EXERCISE BRIEF: The lines from the one containing "This screenshot has width=800, height=639." through the last line below, both ends included, must be reproduced exactly, with no pictures.

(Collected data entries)
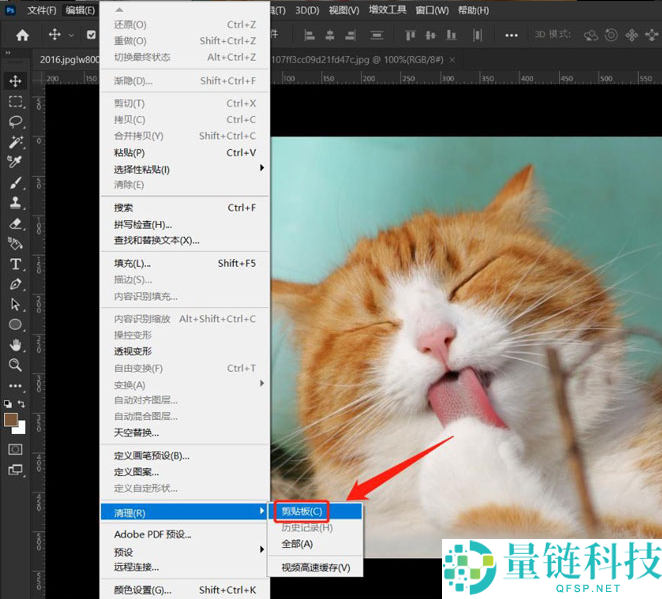Select the Lasso tool
This screenshot has width=662, height=599.
[15, 122]
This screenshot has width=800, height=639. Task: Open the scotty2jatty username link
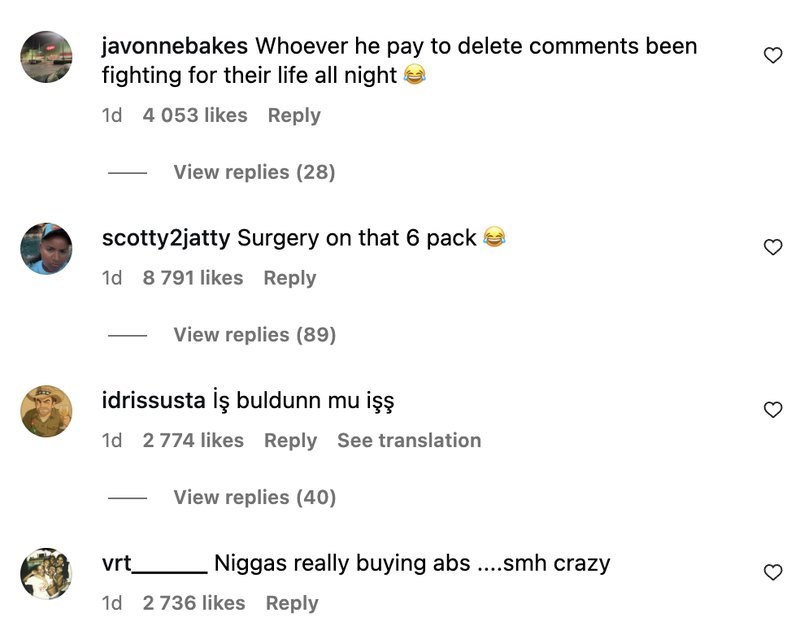pyautogui.click(x=166, y=238)
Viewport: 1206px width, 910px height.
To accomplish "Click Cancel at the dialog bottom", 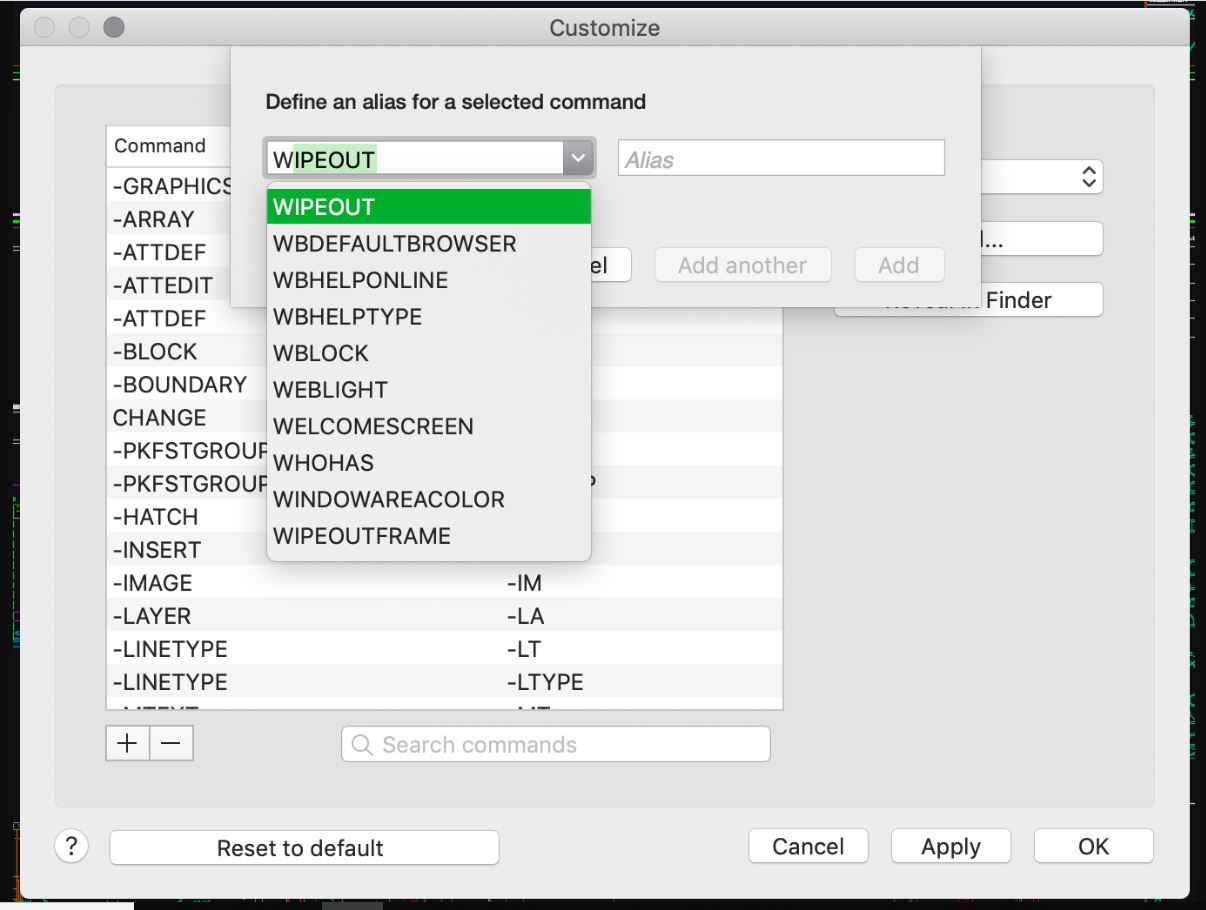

YOUR SOLUTION:
This screenshot has width=800, height=639. Task: Open the scotty2jatty username link
pyautogui.click(x=166, y=238)
Viewport: 1206px width, 910px height.
To accomplish "Click Cancel at the dialog bottom", 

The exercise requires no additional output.